Thread: Failed to request an autovacuum work-item in silence

Failed to request an autovacuum work-item in silence

From
Masahiko Sawada
Date:
Hi all,

While reading the code, I realized that the requesting an autovacuum
work-item could fail in silence if work-item array is full. So the
users cannot realize that work-item is never performed.
AutoVacuumRequestWork() seems to behave so from the initial
implementation but is there any reason of such behavior? It seems to
me that it can be a problem even now that there is only one kind of
work-item. Attached patch for fixing it.

Regards,

--
Masahiko Sawada
NIPPON TELEGRAPH AND TELEPHONE CORPORATION
NTT Open Source Software Center

Attachment

Re: Failed to request an autovacuum work-item in silence

From
Fabrízio de Royes Mello
Date:

Em ter, 23 de jan de 2018 às 03:36, Masahiko Sawada <sawada.mshk@gmail.com> escreveu:
Hi all,

While reading the code, I realized that the requesting an autovacuum
work-item could fail in silence if work-item array is full.

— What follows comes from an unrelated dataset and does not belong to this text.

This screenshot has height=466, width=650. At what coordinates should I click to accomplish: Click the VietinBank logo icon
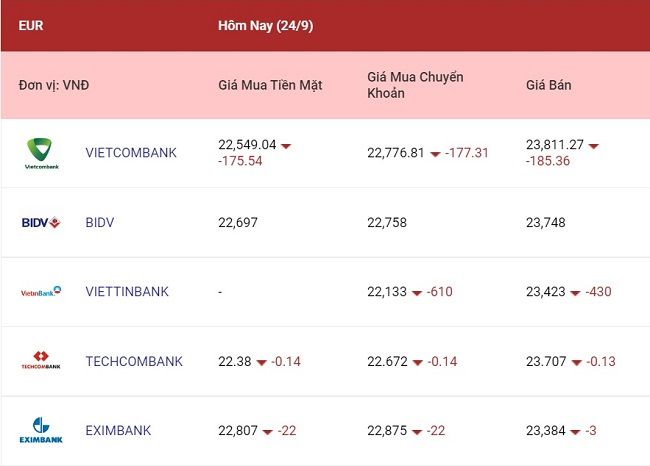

So the
users cannot realize that work-item is never performed.
AutoVacuumRequestWork() seems to behave so from the initial
implementation but is there any reason of such behavior? It seems to
me that it can be a problem even now that there is only one kind of
work-item. Attached patch for fixing it.

Seems reasonable but maybe you can use the word "worker" instead of "work item" for report message.


--
Fabrízio de Royes Mello
Consultoria/Coaching PostgreSQL

Re: Failed to request an autovacuum work-item in silence

From
Masahiko Sawada
Date:
On Tue, Jan 23, 2018 at 8:03 PM, Fabrízio de Royes Mello
<fabriziomello@gmail.com> wrote:
>
> Em ter, 23 de jan de 2018 às 03:36, Masahiko Sawada <sawada.mshk@gmail.com>
> escreveu:
>>
>> Hi all,
>>
>> While reading the code, I realized that the requesting an autovacuum
>> work-item could fail in silence if work-item array is full. So the
>> users cannot realize that work-item is never performed.
>> AutoVacuumRequestWork() seems to behave so from the initial
>> implementation but is there any reason of such behavior? It seems to
>> me that it can be a problem even now that there is only one kind of
>> work-item. Attached patch for fixing it.
>
>
> Seems reasonable but maybe you can use the word "worker" instead of "work
> item" for report message.
>

Thank you for the comment.
Or can we use the word "work-item" since the commit log and source
code use this word?

Regards,

--
Masahiko Sawada
NIPPON TELEGRAPH AND TELEPHONE CORPORATION
NTT Open Source Software Center


Re: Failed to request an autovacuum work-item in silence

From
Fabrízio de Royes Mello
Date:


On Tue, Jan 23, 2018 at 11:44 PM, Masahiko Sawada <sawada.mshk@gmail.com> wrote:
>
> On Tue, Jan 23, 2018 at 8:03 PM, Fabrízio de Royes Mello
> <fabriziomello@gmail.com> wrote:
> >
> > Em ter, 23 de jan de 2018 às 03:36, Masahiko Sawada <sawada.mshk@gmail.com>
> > escreveu:
> >>
> >> Hi all,
> >>
> >> While reading the code, I realized that the requesting an autovacuum
> >> work-item could fail in silence if work-item array is full. So the
> >> users cannot realize that work-item is never performed.
> >> AutoVacuumRequestWork() seems to behave so from the initial
> >> implementation but is there any reason of such behavior? It seems to
> >> me that it can be a problem even now that there is only one kind of
> >> work-item. Attached patch for fixing it.
> >
> >
> > Seems reasonable but maybe you can use the word "worker" instead of "work
> > item" for report message.
> >
>
> Thank you for the comment.
> Or can we use the word "work-item" since the commit log and source
> code use this word?
>

You're correct, I misunderstood it thinking about autovacuum workers and not the internal workitem array.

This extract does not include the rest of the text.